Secondo i sociologi Bathkin, Bordieu e King, era convinzione delle “élites” che che i generi culturali, di svago e di intrattenimento a loro rivolti e da loro concepiti fossero “migliori” rispetto a quelli studiati per le masse, e questo perché più elaborati e costosi. Manifestazione di massa e per la massa, il Festival di Sanremo stride quindi con la visione esclusiva, esclusivista ed autoemarginante di chi ritiene di far parte di una segmento ristretto di privilegiati sul piano intellettivo e culturale. Si tratta ad ogni modo di una visione miope e claustrofobica, perché non c’è dubbio che la kermesse ligure (unica nel suo genere) rappresenti ed abbia rappresentato un nodo ed uno snodo fondamentale nel percorso recente del costume e della cultura di questo Paese; dal palco dell’ Ariston sono passati infatti artisti che hanno segnato la storia della canzone (italiana e non italiana) ed il palco dell’ Ariston è un album fotografico che illustra e racconta l’evoluzione del vivere italiano come e meglio di molti libri di storia o di sociologia.

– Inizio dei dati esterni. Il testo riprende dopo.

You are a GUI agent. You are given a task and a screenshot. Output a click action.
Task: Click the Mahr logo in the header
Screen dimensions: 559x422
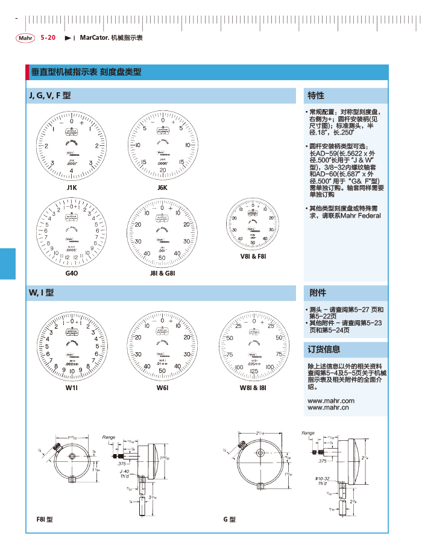25,38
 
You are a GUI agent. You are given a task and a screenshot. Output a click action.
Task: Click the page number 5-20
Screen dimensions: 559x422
48,37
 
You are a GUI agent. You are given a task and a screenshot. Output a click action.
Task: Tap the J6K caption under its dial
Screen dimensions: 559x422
162,188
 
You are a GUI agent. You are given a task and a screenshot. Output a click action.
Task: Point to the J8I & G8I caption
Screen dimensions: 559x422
162,273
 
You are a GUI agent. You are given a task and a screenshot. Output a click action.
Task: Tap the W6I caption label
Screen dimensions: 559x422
162,388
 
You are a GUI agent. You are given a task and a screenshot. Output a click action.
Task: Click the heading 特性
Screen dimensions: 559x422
316,95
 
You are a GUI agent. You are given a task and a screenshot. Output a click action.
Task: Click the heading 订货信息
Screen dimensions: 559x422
324,349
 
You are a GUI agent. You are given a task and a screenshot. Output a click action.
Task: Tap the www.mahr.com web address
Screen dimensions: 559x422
331,400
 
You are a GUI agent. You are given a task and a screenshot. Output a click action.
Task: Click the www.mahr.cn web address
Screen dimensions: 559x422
329,408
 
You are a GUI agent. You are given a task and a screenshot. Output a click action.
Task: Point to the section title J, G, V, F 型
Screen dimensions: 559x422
49,95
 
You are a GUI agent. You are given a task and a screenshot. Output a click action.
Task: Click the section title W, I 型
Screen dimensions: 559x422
42,293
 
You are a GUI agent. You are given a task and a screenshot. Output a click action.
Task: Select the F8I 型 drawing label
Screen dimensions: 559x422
45,519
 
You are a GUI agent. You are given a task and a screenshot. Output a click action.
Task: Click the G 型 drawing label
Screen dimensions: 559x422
229,519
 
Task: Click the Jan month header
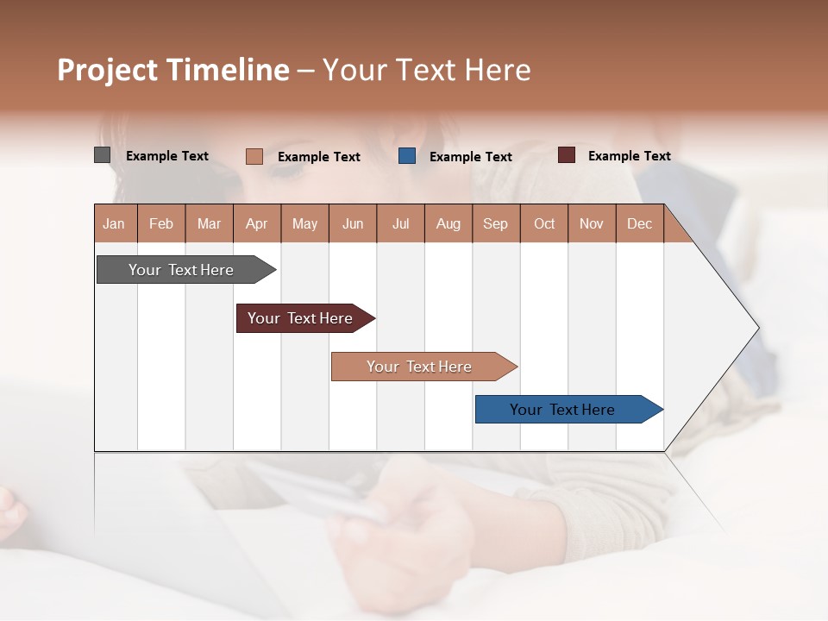click(114, 223)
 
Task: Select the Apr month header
click(256, 223)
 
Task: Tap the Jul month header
click(400, 223)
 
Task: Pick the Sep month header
click(495, 223)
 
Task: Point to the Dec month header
click(639, 223)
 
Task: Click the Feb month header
click(161, 223)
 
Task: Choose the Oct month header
click(544, 223)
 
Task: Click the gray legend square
click(103, 155)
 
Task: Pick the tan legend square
click(254, 156)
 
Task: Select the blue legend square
click(407, 156)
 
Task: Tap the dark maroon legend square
click(567, 155)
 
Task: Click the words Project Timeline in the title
click(173, 70)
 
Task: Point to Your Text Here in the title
click(427, 70)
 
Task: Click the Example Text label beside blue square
click(470, 156)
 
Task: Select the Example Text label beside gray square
click(167, 155)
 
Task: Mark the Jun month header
click(353, 223)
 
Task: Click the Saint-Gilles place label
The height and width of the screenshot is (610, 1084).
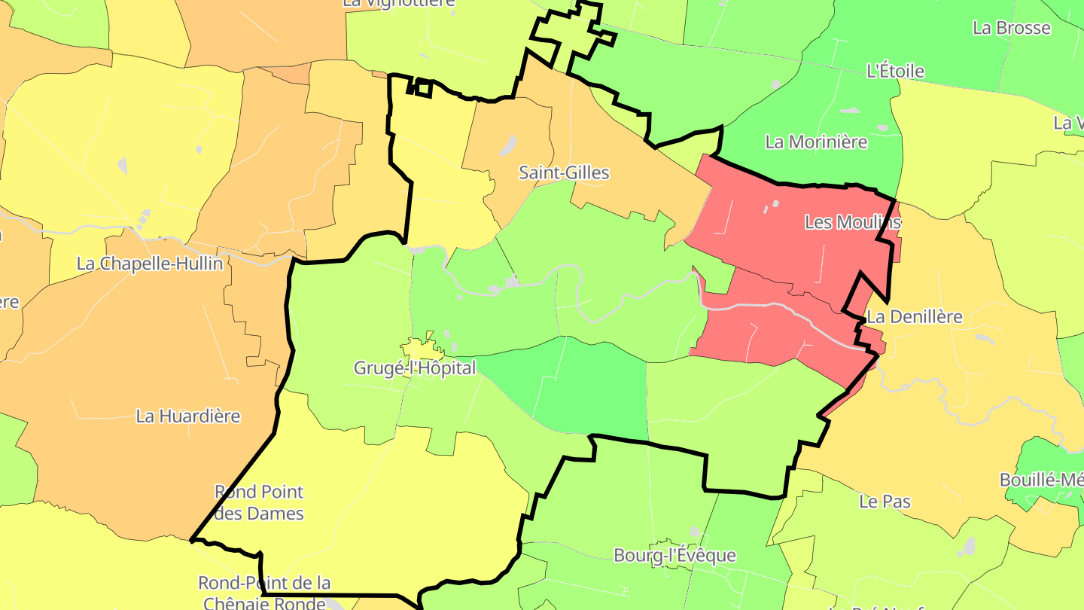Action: point(564,172)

A differenza dell’ostracismo verso generi quali il “Cinepanettone” oppure il “Poliziottesco all’italiana”, l’egocentrico ed aprioristico snobismo antisanremese riesce a mettere d’accordo soggetti di destra e di sinistra, in un vortice di banale ottusità che li accomuna concettualmente a chi, a suo tempo, alzava le spalle davanti alla commedia oppure al romanzo.